Youngest Woman ever to visit the Marians Trench to Meet with FSM President

EINPRESSWIRE Press Release
Nicole Yamase and Victor Vescovo at the deepest part of the ocean.

Nicole Yamase and Victor Vescovo at the deepest part of the ocean.

Event with President Panuelo, Nicole Yamase, and Yolanda Joab Mori

Event with President Panuelo, Nicole Yamase, and Yolanda Joab Mori

First Pacific Islander to Visit the Deepest Underwater Trench on Earth

Climate change will be a long-term issue, which means we need a long-term solution. I believe that the long-term solution is found in the education of our youth.”

— Nicole Yamase

PALIKIR, POHNPEI, FSM, March 26, 2021 /EINPresswire.com/ — On March 11th ChST, Nicole Yamase, graduate student at the University of Hawaii, Manoa, and citizen of the Federated States of Micronesia, became the first Pacific Islander, third and youngest woman to travel to the deepest part of the ocean, the Challenger Deep. The Challenger Deep, part of the Marianas Trench, is 35,856 ft (10,929 m) below sea level; Nicole is one of only a handful of people to ever descend to the bottom of the ocean and, as the Challenger Deep is located within the territory of the Federated States of Micronesia (FSM), she is the first citizen to visit this unique environment of her country.

On March 30th at 1:00PM HST, President of the FSM, David W. Panuelo, Nicole Yamase, and Yolanda Joab Mori, Program Coordinator for Blue Prosperity Micronesia, will virtually “sit down” for a discussion in celebration of this historic event. This virtual Talk Story will share Nicole’s unique story, her hopes for the future of the FSM, and why it is so critical to protect and manage our rich ocean environments.

Talk Story with President Panuelo and Nicole Yamase
A Conversation on Navigating the FSM’s Blue Heritage and Future
March 30th, 1:00PM HST
Blue Prosperity Micronesia Facebook

Nicole grew up on the islands of Palau, Saipan, Pohnpei, and Chuuk, and was passionate about science and the environment from a young age.
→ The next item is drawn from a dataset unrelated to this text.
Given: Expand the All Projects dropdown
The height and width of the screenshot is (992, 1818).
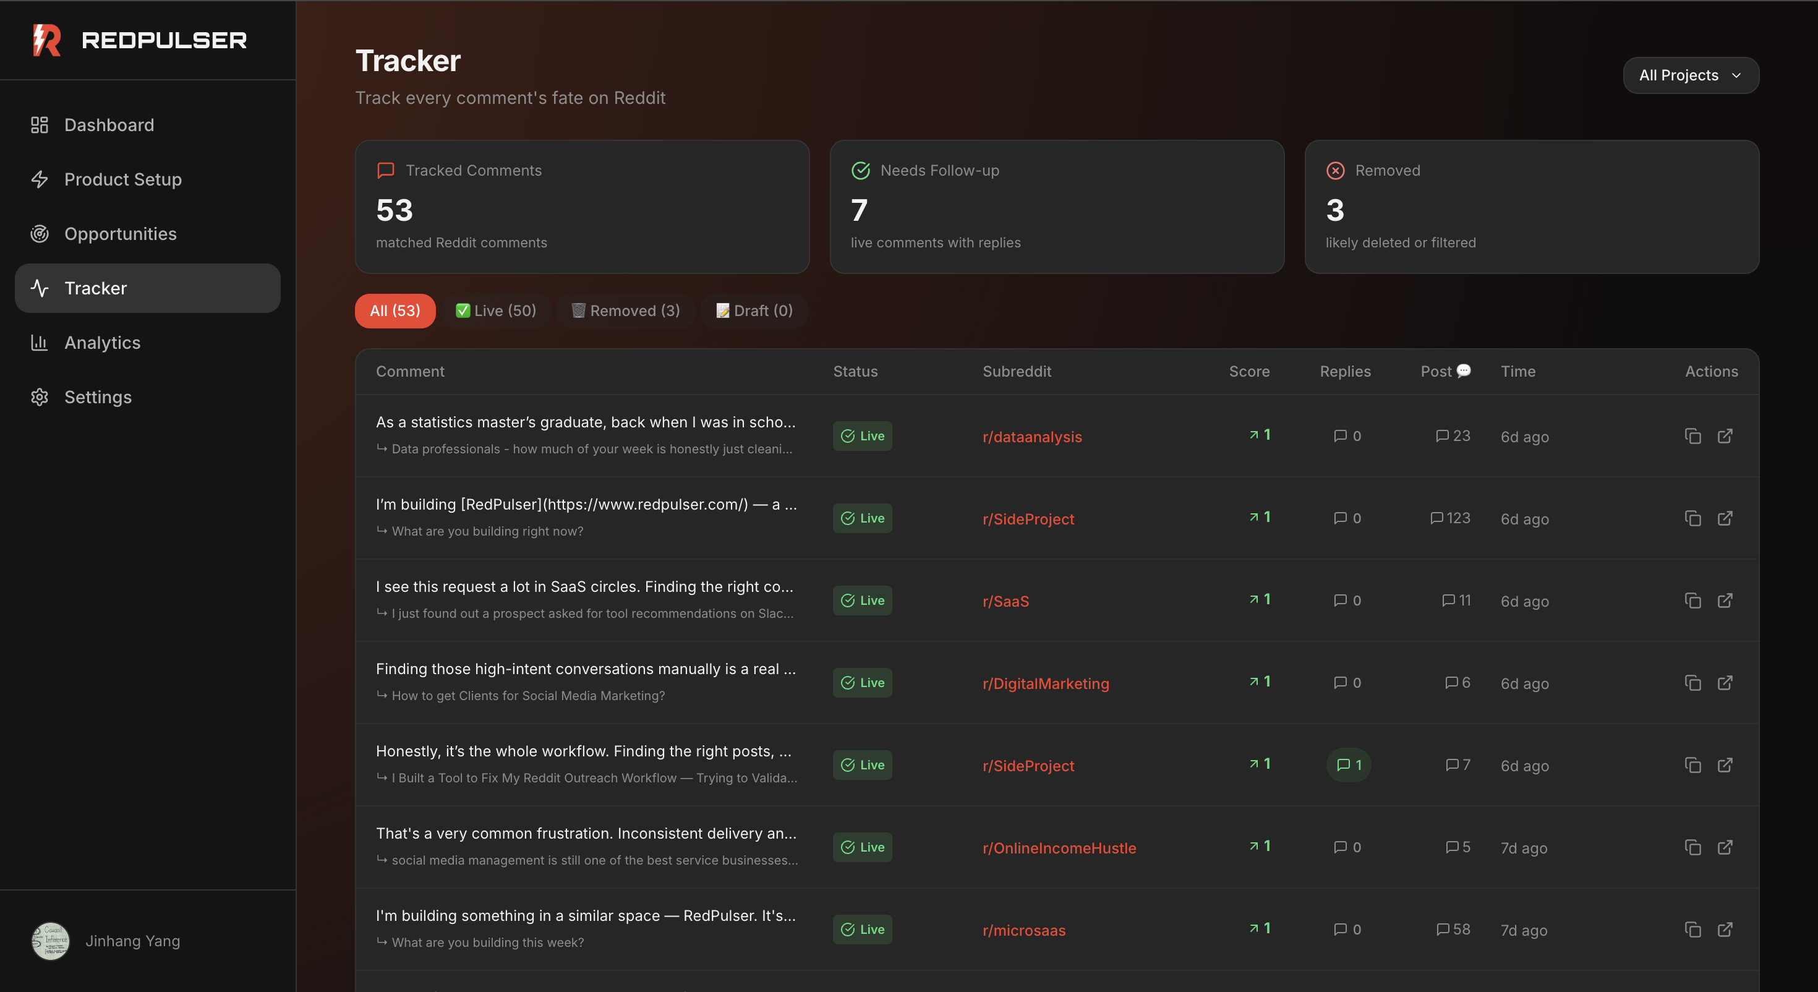Looking at the screenshot, I should (1690, 76).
She graduated from Chaminade University of Honolulu with a Bachelors of Arts in Biology and Bachelors of Science in Environmental Studies. She received the Bill Raynor Micronesia Challenge scholarship from Micronesia Conservation Trust to continue her PhD in the Marine Biology Graduate Program at the University of Hawaii at Manoa. Her research focuses on the effects of climate change on the marine plant community. Understanding how primary producers respond to these changes will help scientists and managers predict the future health of reefs, which is crucial for the livelihoods of Pacific Islanders who highly depend on the ocean for many purposes.

Says Nicole: “Climate change will be a long-term issue, which means we need a long-term solution. I believe that the long-term solution is found in the education of our youth. I hope the expedition will help inspire young Pacific Islanders to pursue STEM fields and encourage them to obtain higher degrees.”

Despite their distance from human communities, the offshore and deep sea environments are increasingly impacted by human activities like deep sea mining, bottom-trawl fishing, and pollution. Nicole’s journey is a reminder that like the ancestors of the FSM, we are fundamentally connected to the ocean and are supported by its vast and diverse habitats. Nicole made this voyage thanks to deep sea explorer Victor Vescovo, who owns and operates the Limiting Factor, one of the only submarines capable of descending to such depths.

Blue Prosperity Micronesia is a partnership between the Government of the FSM and the Blue Prosperity Coalition, including Micronesia Conservation Trust, the Waitt Institute, National Geographic Pristine Seas, and Oceans5, to protect 30% of the FSM’s waters, including unique places like the deep sea.